他与最刁钻的记者对谈过,也和最偏执的质疑者对质过。无论是多么众目睽睽的现场,还是面前摆满了长枪短炮的转播镜头,他几乎没有洒汤漏水的时候。
他永远在申辩、永远在回答、永远在嘲讽、永远在辩驳,永远在聪明地给自己填坑,也永远在巧妙地给别人挖坑……
如果让熟悉张潮的人看到他此刻窘迫而难以言说的尴尬,恐怕都会惊掉下巴——这还是那个巧舌如簧、从容不迫的青年作家、媒体弄潮儿吗?
梁细妹等了半天,也没有听到张潮的答案,自己反而有些不好意思了,连忙道:“你不想说,就算了。我不该问的。”
张潮意兴阑珊地摆摆手道:“和你无关,其实连我自己也不知道。也许因为我没有自己想象中的勇敢和自信吧……我不确定。”
梁细妹没有听懂,不过还是莞尔一笑。
这时候一阵大风吹过山间,林海发出了“呜呜”的咆哮声,什雷村就像一座被黯沉的海浪与呼啸的风暴包围的小岛,似乎随时要被吞没,却坚如磐石、岿然不动。
张潮的脑子里忽然响起了几句诗:
「多年后我在城市的鸽子房中
稻叶上那密集的锯齿
仍在我的梦中时不时地
锯着那被秋风吹黄的村庄」
到了晚上,就要给刚割好的稻谷脱粒。这个活儿同样没有农机,要手动不断地掼打稻株。技术难度并不高,但是张潮已经累得干不动了,就没有参与。

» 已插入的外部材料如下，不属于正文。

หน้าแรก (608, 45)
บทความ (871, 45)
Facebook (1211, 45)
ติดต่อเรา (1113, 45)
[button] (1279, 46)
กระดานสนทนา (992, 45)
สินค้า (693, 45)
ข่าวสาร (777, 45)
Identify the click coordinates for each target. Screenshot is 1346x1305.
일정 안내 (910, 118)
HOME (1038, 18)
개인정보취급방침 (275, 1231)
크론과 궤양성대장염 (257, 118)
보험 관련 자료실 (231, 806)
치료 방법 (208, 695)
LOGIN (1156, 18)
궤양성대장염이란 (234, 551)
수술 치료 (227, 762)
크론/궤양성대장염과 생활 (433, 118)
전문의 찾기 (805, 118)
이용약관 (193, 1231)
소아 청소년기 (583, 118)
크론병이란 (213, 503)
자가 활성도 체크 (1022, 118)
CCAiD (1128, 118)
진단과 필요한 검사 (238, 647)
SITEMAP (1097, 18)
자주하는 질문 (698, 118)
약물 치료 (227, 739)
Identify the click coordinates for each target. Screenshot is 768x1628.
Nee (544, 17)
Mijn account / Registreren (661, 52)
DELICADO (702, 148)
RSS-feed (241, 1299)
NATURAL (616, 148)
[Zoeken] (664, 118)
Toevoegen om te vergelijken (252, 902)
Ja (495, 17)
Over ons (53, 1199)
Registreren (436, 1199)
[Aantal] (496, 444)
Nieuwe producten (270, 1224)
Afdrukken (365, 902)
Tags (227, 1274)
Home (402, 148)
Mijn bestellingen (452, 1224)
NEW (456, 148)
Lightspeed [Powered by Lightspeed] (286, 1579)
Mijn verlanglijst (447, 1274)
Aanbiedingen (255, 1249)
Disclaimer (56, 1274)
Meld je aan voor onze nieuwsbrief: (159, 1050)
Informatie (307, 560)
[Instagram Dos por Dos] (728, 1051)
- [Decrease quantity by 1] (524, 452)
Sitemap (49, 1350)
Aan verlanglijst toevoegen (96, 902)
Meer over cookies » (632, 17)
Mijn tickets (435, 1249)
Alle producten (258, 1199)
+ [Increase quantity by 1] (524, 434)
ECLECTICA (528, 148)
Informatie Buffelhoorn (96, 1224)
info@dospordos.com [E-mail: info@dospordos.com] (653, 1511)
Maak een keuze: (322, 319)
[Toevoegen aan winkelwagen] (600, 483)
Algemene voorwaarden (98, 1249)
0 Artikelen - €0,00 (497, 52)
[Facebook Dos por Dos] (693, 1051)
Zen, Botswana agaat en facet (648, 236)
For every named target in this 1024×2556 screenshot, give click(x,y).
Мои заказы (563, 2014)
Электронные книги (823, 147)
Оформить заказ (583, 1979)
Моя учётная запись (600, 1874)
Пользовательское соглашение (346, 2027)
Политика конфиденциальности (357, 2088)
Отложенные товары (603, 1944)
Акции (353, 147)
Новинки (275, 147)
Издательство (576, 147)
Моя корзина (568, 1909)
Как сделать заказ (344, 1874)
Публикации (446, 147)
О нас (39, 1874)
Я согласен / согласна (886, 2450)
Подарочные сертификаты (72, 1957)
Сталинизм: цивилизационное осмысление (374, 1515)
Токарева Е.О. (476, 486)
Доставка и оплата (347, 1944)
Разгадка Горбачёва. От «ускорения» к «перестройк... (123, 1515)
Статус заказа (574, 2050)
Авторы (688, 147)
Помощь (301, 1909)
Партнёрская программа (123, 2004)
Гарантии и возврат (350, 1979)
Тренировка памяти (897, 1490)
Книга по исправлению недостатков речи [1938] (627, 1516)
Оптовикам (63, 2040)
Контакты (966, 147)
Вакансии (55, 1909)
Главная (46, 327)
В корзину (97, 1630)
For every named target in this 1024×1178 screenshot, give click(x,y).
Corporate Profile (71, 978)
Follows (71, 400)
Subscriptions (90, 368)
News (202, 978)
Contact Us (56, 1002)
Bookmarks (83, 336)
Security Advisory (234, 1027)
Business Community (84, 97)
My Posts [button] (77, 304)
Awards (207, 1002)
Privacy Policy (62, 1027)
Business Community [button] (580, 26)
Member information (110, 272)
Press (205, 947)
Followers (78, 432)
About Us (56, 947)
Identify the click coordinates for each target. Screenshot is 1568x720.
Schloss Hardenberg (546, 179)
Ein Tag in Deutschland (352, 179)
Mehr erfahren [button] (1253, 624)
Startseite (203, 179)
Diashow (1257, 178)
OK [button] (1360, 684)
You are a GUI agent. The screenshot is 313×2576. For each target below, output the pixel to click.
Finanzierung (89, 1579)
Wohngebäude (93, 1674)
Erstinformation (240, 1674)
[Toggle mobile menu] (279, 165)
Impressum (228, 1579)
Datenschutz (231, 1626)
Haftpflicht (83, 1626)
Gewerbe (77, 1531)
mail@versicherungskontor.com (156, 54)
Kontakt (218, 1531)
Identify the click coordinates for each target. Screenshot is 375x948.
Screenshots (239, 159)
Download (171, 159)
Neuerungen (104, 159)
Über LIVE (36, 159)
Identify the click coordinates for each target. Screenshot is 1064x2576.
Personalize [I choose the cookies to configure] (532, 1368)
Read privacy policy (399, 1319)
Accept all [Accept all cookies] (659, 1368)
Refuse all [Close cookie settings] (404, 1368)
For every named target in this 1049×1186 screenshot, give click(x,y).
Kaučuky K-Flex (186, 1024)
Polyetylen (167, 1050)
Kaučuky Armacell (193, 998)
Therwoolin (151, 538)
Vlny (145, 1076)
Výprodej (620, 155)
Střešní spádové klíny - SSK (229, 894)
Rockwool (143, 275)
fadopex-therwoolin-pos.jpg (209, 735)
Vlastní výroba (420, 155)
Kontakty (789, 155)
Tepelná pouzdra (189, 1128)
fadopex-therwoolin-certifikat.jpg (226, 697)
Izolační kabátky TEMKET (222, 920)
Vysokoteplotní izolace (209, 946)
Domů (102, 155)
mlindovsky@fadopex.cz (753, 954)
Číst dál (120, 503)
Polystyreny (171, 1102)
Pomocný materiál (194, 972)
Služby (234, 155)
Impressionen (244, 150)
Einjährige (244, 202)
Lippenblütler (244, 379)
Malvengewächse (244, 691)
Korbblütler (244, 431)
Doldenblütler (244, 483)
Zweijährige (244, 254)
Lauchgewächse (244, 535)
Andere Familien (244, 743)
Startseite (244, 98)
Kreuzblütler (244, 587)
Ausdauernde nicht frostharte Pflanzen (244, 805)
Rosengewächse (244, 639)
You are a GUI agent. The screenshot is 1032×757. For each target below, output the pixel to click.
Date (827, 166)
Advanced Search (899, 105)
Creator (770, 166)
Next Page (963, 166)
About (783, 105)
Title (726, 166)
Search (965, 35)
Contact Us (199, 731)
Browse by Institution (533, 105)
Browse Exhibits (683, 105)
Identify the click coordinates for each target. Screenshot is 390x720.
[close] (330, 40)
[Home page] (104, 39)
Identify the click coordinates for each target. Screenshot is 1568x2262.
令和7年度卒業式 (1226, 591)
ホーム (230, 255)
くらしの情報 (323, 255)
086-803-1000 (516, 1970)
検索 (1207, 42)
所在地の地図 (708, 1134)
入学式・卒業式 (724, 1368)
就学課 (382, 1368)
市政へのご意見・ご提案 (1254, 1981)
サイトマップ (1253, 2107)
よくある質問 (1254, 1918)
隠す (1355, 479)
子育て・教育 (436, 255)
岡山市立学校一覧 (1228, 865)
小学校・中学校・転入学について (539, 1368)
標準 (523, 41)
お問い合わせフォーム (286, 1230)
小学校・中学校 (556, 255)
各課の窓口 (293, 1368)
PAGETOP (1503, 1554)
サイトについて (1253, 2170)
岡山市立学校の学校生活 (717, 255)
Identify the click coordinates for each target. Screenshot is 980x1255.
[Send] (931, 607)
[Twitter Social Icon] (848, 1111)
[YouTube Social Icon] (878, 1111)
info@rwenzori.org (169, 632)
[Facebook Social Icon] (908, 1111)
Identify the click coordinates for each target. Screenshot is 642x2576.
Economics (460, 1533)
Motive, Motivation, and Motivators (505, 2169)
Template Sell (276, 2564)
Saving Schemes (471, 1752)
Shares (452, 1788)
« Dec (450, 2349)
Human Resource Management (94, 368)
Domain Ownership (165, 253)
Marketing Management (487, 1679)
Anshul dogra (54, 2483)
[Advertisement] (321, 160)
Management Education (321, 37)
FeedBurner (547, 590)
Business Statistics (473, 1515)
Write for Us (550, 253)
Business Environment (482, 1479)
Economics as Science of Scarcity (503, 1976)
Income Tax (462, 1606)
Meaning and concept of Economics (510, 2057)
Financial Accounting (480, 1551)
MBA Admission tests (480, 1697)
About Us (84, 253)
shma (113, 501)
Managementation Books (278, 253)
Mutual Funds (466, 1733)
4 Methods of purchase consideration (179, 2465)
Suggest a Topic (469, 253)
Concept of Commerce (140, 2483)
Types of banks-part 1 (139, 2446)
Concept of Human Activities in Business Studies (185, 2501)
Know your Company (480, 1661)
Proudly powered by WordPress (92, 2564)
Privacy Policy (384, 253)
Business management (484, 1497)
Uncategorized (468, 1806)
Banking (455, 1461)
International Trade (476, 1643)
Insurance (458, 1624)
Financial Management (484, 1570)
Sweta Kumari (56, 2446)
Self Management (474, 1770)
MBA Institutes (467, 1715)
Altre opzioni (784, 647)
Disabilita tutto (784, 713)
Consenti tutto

吃过晚饭,他到村里的小广场上吹吹风。这里节日时举行各种祭祀和祈福活动,平时就供村民休闲围聚。
只不过这时候大人们和半大的孩子都要去忙脱粒了,所以只有一群小孩在这里游戏。看到张潮来了,都停下来,好奇地盯着这个奇怪的外人。
不过由于今天张潮也参与了农业劳动,所以孩子们并不怕他。领头的正是韦广利家的儿子,叫韦恩泽。
他和张潮最“熟悉”,毫不胆怯地领着大家把张潮围了个严实,笑嘻嘻地道:“叔叔,给我们讲讲故事吧?”
张潮看这些孩子最大的也不过10岁,最小的可能就六七岁,想了想看,道:“要不然我讲童话给你们听吧?他们都听得懂吗?”
韦恩泽连连点头道:“最小的听不懂,其他都能听一点。不过,你说了,我懂了;我就可以再说给他们。”韦恩泽不懂“翻译”这个词,就用最朴实的语言表达了出来。